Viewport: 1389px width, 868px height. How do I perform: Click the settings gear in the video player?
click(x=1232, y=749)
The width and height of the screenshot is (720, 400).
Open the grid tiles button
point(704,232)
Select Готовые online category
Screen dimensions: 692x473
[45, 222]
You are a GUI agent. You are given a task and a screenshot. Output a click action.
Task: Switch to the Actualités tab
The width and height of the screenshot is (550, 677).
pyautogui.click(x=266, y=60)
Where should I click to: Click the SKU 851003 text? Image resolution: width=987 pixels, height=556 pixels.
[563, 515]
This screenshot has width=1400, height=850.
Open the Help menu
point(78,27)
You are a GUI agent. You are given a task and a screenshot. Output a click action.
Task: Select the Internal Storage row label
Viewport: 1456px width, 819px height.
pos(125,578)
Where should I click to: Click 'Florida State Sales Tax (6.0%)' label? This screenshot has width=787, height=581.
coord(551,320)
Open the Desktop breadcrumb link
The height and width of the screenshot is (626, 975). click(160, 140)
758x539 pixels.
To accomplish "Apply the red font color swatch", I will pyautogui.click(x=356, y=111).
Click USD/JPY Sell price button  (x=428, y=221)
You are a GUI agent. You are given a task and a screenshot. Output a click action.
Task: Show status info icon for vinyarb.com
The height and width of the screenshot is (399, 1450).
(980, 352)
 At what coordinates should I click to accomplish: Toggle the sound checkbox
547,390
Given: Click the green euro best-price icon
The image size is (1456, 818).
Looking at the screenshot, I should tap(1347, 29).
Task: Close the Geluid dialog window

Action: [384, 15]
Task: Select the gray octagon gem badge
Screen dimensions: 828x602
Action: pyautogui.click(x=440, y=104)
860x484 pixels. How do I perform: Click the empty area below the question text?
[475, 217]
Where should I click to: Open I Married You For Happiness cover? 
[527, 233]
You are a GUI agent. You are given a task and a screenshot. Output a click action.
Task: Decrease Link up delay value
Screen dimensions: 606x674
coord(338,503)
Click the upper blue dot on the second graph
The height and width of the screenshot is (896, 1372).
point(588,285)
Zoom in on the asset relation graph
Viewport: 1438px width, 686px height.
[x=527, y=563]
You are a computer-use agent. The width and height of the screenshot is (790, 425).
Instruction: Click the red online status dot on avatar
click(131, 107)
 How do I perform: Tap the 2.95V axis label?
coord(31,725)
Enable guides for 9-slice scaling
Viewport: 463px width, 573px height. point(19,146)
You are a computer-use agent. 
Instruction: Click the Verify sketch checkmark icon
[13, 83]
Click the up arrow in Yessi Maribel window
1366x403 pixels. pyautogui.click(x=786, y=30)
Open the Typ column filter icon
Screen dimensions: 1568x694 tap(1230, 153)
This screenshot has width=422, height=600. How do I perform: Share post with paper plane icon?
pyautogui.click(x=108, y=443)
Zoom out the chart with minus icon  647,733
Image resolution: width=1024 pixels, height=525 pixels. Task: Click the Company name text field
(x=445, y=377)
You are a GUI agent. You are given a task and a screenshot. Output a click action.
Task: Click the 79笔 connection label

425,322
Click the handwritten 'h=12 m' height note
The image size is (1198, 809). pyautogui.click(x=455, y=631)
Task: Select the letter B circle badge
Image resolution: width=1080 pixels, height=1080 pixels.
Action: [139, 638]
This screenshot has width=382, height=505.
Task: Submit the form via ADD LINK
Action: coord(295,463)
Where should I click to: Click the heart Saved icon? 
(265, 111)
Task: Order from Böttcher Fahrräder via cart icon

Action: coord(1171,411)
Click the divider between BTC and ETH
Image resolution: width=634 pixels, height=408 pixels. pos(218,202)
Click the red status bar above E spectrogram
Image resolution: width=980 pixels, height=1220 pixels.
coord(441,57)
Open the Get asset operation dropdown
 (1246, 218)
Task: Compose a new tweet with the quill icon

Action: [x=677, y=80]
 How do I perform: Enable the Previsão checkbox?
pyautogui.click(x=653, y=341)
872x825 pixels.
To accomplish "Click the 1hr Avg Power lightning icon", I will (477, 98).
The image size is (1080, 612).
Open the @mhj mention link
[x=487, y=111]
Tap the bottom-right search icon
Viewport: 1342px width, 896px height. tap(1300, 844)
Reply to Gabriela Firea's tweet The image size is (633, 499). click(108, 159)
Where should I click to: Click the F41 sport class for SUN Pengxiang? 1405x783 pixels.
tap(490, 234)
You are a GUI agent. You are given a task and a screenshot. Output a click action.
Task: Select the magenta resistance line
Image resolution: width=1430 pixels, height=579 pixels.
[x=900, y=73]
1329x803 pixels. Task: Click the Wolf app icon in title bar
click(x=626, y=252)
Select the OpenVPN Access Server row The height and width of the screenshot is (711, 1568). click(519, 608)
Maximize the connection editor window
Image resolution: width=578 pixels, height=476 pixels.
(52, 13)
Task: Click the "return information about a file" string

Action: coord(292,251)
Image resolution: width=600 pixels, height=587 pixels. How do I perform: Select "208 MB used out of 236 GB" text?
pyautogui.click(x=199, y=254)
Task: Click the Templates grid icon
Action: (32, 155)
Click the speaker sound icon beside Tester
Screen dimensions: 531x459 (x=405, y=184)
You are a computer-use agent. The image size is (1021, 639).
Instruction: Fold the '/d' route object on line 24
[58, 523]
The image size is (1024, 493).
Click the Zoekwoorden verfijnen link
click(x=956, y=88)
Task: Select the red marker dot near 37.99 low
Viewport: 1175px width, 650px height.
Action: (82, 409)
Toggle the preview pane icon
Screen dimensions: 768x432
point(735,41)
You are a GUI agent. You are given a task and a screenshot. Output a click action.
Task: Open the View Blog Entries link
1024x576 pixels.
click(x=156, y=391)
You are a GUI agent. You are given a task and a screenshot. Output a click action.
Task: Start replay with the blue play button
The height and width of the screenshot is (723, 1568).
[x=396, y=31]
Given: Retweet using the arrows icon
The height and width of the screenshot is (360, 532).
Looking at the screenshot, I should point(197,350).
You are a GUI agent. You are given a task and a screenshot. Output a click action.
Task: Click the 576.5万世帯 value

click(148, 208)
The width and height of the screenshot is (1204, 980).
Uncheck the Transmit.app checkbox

What you will do - Look through the entries and return each line that has the word "badge" in it.

Task answer -
Task: Select the gray octagon gem badge
Task: Select the letter B circle badge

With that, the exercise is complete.